_JOB 1_
Could you copy the rows below, starting at the line that contains "Given: Add a 实操作业 item" and ending at the line that contains "Open the profile", with both of those lines included? Leave the pictures out of your copy.

_EXTRACT PROVIDED_

* start *

There might be many reasons for such a pricing policy [Early-Bird Discounting]. Early bookings for example reduce uncertainty for airlines, who might be willing to forgo some profit in order to reduce this uncertainty. Introductory pricing in markets with network externalities might be another reason. Here we want to investigate intertemporal price discrimination between different customer groups, who enter the market at diferent points in time. One might think of holiday makers versus business travellers in the market for airline tickets. Holiday makers usually plan ahead and enter the market for a particular flight quite early, while business travellers often cannot plan well in advance. Additionally, the reservation price of business travellers is much higher than that of holiday makers. A monopolist airline will try to persuade as many low- valuation customers as possible to book early, such that it can charge higher prices later when the high-valuation customers have entered the market.

This is also interesting:

When customers with lower valuations for the good start searching earlier for cheap prices than consumers with higher valuations then it is possible to sell to these customers at early-bird discount prices, while the high valuation customers who enter later can be charged higher prices. The main objective of the monopolist is to get the low-valuation customers out of the market before the high-valuation customers arrive. The low-valuation customers accept early, as they anticipate that the prices will go up over time.

* end *

_MATERIALS PROVIDED_

* start *

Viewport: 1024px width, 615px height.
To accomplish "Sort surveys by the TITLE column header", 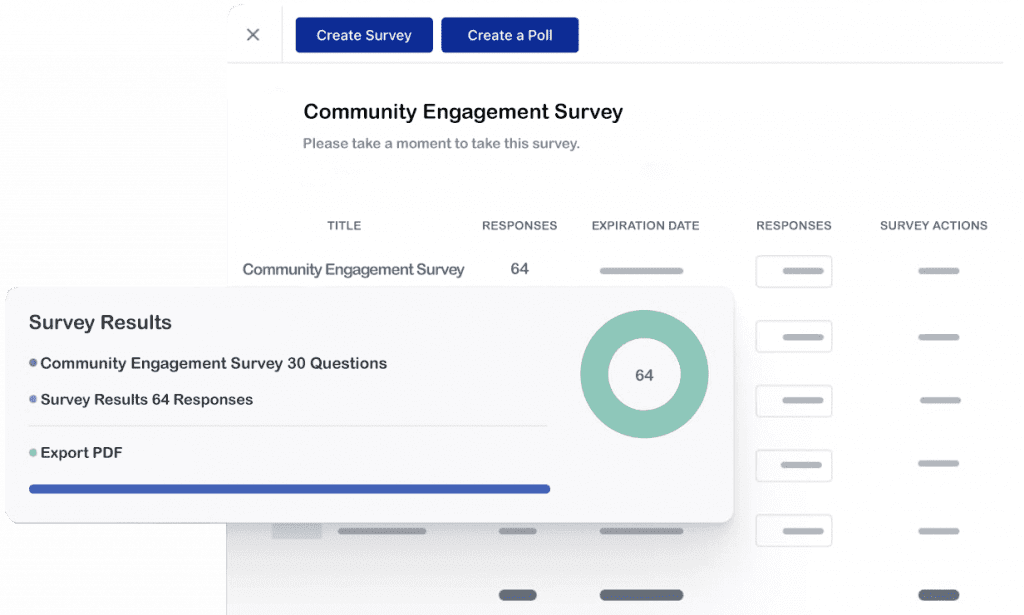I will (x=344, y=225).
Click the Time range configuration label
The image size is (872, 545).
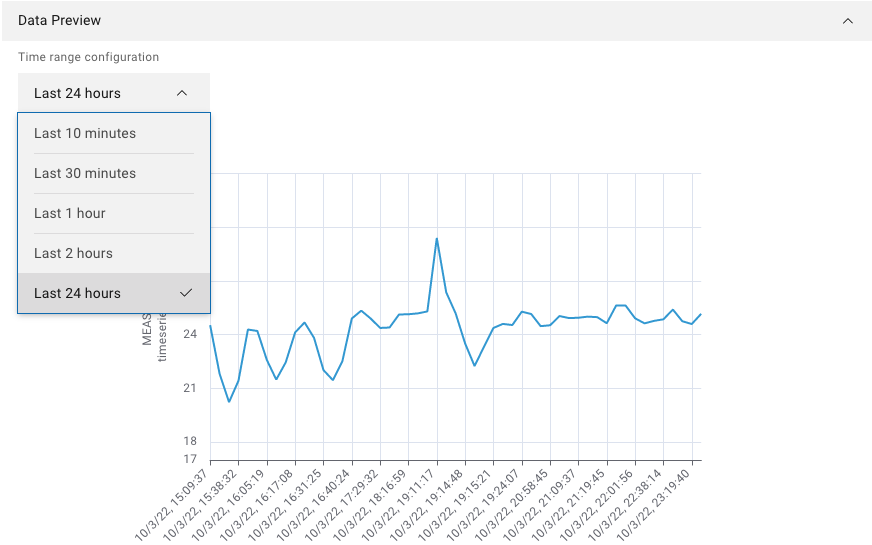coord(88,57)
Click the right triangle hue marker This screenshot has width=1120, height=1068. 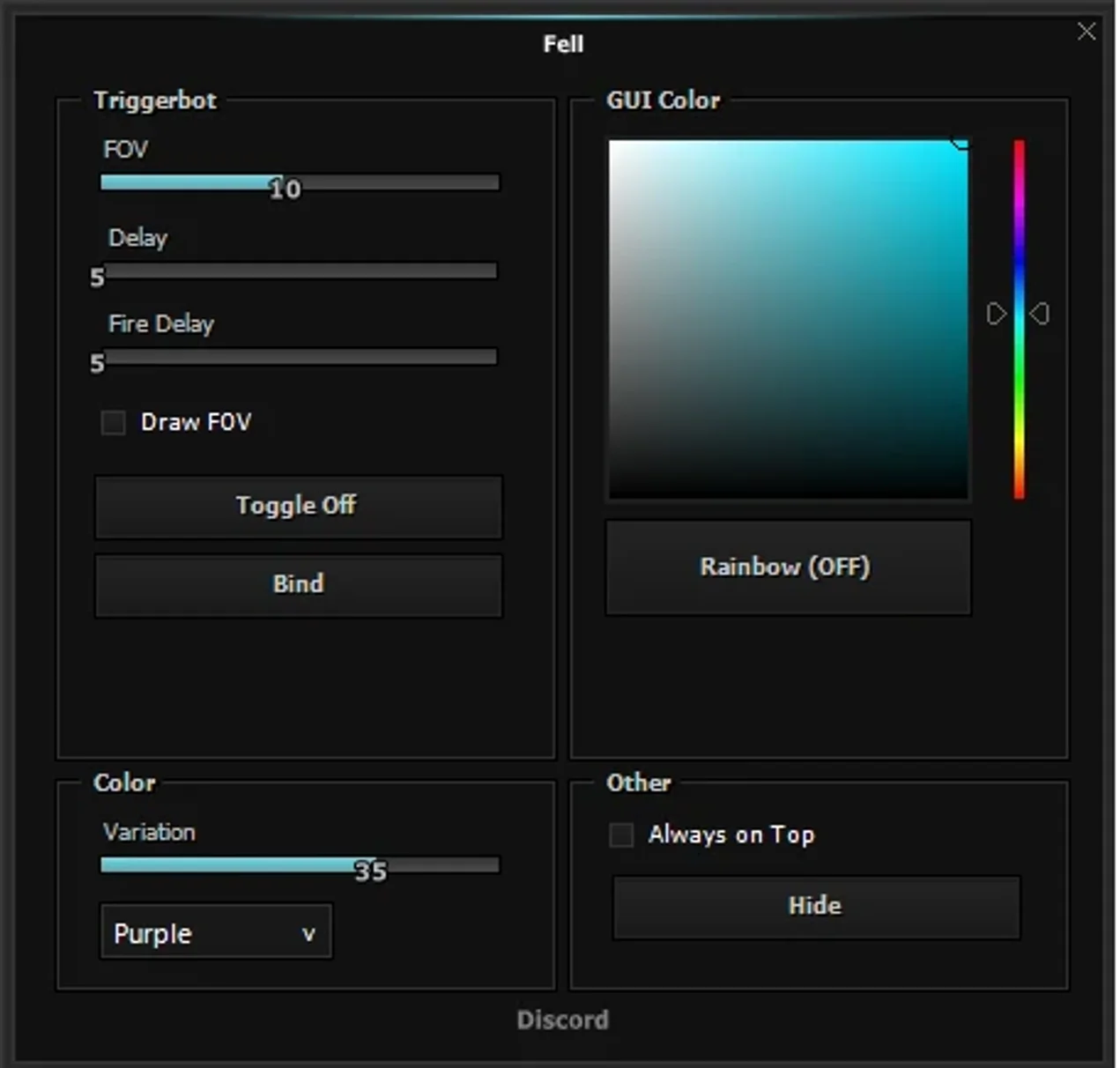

* end *
* start *

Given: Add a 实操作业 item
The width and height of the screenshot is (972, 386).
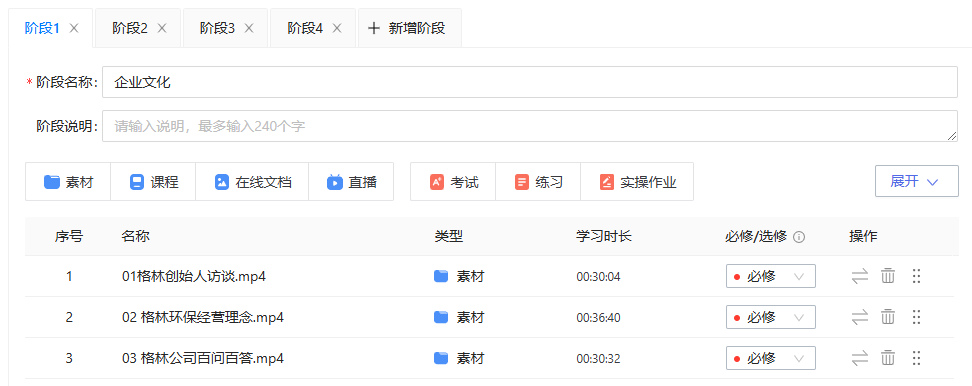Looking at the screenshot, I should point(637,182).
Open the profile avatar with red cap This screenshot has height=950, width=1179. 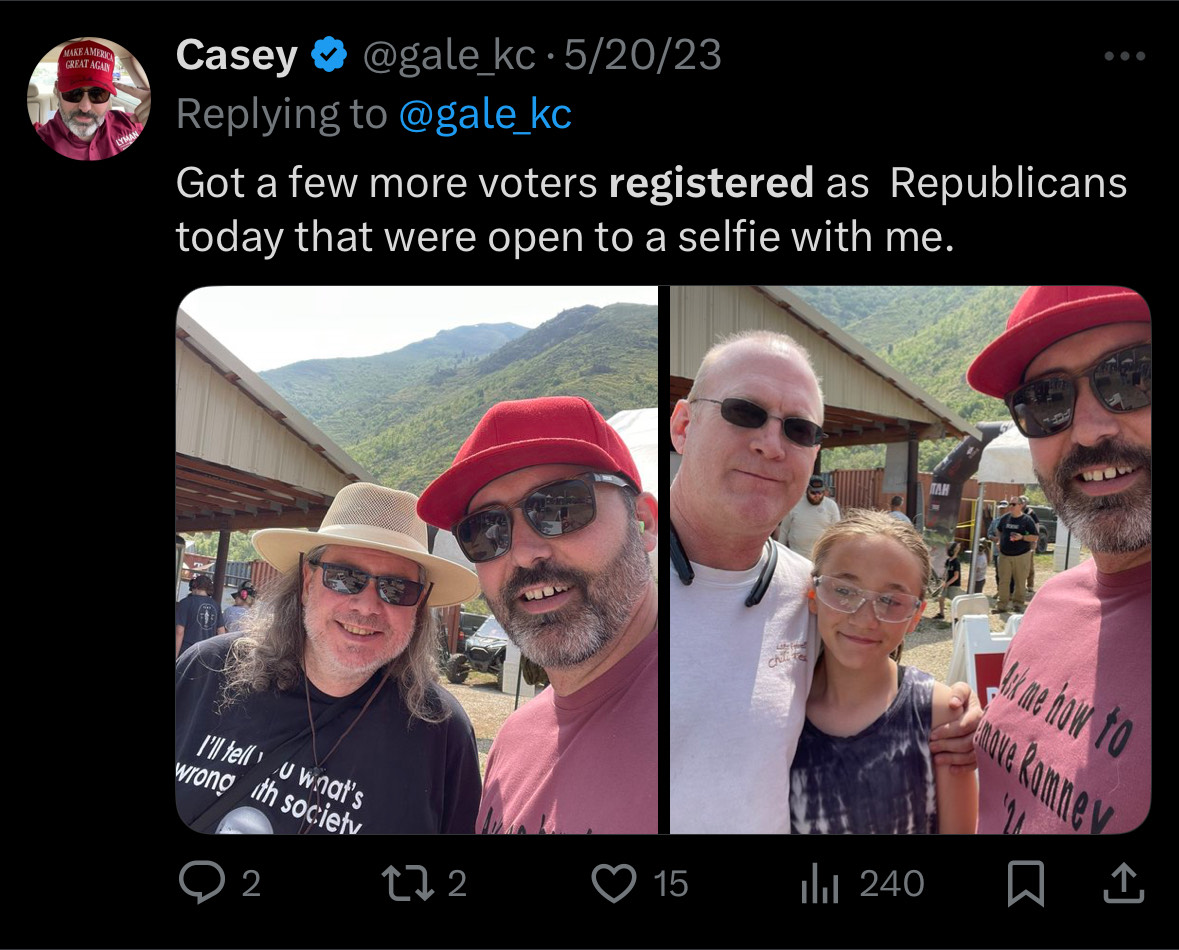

* end *

_JOB 2_
Can you repeat the passage on early-bird discounting above, word for word and in full?

_EXERCISE RESULT 1_
Given: Add a 实操作业 item
The width and height of the screenshot is (972, 386).
Looking at the screenshot, I should point(637,182).
Open the profile avatar with red cap This screenshot has height=950, width=1179. 

_EXERCISE RESULT 2_
There might be many reasons for such a pricing policy [Early-Bird Discounting]. Early bookings for example reduce uncertainty for airlines, who might be willing to forgo some profit in order to reduce this uncertainty. Introductory pricing in markets with network externalities might be another reason. Here we want to investigate intertemporal price discrimination between different customer groups, who enter the market at diferent points in time. One might think of holiday makers versus business travellers in the market for airline tickets. Holiday makers usually plan ahead and enter the market for a particular flight quite early, while business travellers often cannot plan well in advance. Additionally, the reservation price of business travellers is much higher than that of holiday makers. A monopolist airline will try to persuade as many low- valuation customers as possible to book early, such that it can charge higher prices later when the high-valuation customers have entered the market.

This is also interesting:

When customers with lower valuations for the good start searching earlier for cheap prices than consumers with higher valuations then it is possible to sell to these customers at early-bird discount prices, while the high valuation customers who enter later can be charged higher prices. The main objective of the monopolist is to get the low-valuation customers out of the market before the high-valuation customers arrive. The low-valuation customers accept early, as they anticipate that the prices will go up over time.